Isadore’s hand had reflexively gone to his chrome cuffs for the arrest when the shop door opened. A girl came in. She was dressed in Saks’ version of a fringed Indian dress, and she wore a beaded headband around her brown hair. She was beautiful and vaguely familiar. It wasn’t just that Isadore had the sense he’d seen her on a dozen television commercials. She was what all his son’s dates tried to look like.

‘Roman, did you know how many calories there are in goulash?’ she demanded.

Roman winced and relaxed slightly. He leaned on the secretary.

‘Thousands,’ she said, ‘literally thousands. If I had any, it would be dry toast for a month.

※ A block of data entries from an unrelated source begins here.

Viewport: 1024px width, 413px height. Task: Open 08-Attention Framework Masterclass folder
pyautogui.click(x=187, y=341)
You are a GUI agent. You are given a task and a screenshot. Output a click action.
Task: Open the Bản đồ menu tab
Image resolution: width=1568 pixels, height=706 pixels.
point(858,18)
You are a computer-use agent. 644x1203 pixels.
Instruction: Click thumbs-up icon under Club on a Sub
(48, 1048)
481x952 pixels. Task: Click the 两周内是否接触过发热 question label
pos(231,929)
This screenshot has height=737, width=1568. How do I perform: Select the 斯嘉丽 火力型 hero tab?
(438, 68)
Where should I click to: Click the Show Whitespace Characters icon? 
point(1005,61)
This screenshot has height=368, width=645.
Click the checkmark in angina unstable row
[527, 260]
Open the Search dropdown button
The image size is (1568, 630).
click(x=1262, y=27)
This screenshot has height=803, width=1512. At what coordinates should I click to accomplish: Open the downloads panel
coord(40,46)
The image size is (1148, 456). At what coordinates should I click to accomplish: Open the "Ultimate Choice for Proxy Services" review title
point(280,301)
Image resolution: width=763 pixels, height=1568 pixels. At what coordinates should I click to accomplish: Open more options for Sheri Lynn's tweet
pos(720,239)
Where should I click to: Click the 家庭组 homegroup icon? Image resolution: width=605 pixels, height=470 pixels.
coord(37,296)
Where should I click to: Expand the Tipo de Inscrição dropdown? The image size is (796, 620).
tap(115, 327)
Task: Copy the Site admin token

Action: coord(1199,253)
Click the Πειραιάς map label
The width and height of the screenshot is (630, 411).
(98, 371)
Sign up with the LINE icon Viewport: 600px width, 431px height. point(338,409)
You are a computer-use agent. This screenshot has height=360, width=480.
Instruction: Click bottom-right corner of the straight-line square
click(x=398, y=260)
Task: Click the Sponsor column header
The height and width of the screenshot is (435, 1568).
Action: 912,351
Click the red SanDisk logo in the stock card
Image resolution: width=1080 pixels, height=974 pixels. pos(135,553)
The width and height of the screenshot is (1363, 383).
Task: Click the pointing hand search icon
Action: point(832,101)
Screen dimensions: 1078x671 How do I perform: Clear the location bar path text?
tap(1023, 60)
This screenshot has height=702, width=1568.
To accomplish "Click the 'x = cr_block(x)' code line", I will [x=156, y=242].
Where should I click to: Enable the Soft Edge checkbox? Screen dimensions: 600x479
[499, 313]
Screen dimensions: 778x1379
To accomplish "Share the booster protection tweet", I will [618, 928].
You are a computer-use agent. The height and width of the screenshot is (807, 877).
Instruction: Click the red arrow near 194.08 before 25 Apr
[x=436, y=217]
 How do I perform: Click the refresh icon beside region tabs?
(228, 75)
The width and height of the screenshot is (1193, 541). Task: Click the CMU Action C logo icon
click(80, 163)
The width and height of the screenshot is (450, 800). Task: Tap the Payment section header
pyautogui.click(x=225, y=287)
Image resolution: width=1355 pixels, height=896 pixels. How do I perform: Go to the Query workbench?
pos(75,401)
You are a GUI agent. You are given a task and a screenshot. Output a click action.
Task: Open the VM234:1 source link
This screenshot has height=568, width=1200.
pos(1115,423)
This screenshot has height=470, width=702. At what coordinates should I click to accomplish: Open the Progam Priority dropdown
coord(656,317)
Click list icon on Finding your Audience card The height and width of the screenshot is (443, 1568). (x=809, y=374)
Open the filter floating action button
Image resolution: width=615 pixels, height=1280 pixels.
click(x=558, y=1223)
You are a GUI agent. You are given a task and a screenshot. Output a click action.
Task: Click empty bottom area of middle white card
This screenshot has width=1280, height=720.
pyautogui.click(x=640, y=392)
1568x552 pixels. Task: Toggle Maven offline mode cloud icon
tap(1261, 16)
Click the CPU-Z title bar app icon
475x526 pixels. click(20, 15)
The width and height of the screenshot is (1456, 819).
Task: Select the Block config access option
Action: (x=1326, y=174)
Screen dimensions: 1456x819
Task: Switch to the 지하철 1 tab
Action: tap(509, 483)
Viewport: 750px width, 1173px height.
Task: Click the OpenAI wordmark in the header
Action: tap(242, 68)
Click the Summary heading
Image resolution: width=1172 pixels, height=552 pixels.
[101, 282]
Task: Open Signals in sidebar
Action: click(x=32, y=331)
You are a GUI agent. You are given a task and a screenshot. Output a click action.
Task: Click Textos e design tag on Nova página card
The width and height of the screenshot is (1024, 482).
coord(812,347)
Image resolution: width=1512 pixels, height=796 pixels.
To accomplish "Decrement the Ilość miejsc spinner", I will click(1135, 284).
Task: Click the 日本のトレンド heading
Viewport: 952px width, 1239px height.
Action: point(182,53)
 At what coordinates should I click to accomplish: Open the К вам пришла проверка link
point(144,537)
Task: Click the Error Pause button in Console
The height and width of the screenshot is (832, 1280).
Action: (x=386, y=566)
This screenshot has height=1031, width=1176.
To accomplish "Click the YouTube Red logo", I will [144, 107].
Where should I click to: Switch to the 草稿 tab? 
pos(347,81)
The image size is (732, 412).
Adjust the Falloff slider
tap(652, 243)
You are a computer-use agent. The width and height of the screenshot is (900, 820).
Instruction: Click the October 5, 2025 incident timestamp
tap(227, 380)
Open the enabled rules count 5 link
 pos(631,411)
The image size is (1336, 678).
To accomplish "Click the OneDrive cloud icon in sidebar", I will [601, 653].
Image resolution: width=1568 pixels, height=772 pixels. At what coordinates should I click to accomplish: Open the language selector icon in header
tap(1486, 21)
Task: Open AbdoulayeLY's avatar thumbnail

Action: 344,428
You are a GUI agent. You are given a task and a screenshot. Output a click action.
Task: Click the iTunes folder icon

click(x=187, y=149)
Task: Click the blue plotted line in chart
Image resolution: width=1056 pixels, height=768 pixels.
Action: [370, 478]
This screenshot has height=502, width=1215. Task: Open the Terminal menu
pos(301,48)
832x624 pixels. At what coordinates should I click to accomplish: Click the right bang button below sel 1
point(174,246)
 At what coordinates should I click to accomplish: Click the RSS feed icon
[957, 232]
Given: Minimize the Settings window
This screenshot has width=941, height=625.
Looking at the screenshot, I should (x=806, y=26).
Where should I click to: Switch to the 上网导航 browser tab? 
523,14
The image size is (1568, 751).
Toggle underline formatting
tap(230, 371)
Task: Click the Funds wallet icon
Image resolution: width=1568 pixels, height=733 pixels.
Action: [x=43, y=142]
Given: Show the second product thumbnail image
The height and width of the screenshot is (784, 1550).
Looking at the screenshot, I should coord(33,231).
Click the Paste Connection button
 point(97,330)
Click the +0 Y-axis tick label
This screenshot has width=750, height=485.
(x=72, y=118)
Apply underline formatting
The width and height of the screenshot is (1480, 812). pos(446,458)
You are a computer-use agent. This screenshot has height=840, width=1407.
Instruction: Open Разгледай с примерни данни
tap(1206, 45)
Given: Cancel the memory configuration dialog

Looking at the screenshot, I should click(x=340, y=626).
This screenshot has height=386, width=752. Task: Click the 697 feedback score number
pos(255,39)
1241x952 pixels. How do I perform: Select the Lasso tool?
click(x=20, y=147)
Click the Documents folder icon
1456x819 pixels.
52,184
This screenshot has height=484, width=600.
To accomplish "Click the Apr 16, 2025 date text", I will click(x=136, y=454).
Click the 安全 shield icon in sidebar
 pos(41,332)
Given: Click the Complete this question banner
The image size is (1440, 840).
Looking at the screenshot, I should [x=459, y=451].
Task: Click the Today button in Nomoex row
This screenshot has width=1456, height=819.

That’s what they feed prisoners.’

‘Dany, it was your idea,’ Roman said. ‘You wanted to cook a real Hungarian dish.’

‘But goulash?’ the girl asked Isadore. ‘Have you ever seen those Hungarian girls? No wonder they all look like sausages. You never see French girls eating goulash.’

‘I don’t think my friend is interested in your peculiar view of nationalities,’ Roman told her.

‘A friend?’ The girl’s attitude changed from distress to pleasure. She seized Isadore’s hand. ‘I’m so glad to meet you. Roman never introduces me to any of his friends. He thinks they’ll disapprove,’ she said in a stage whisper. ‘I never would have thought you were a Gypsy.’

‘He’s not,’ Roman said. ‘Dany Murray, meet Sergeant Harry Isadore. He’s a policeman.’ Her attitude went back to distress. She retracted her hand.

‘I haven’t said anything wrong, have I?’ she asked Roman.

‘Nothing they can send me up for, unless there’s a law against consorting with gibbering clotheshorses.’

‘Maybe I’ll be going,’ she suggested.

Roman nodded. She kissed him quickly on the cheek and just as quickly wiped it off with her hand.

‘He hates lipstick,’ she told Isadore. On her way out the door she stopped long enough to say, ‘Poached eggs,’ and was gone before Roman could answer.

He rubbed his face and turned back to the policeman. He could see that Isadore had thought of something new.

‘Well, Sergeant, aren’t you going to arrest me?’

‘No. It’s just that there’s another gaja girl I want you to meet.’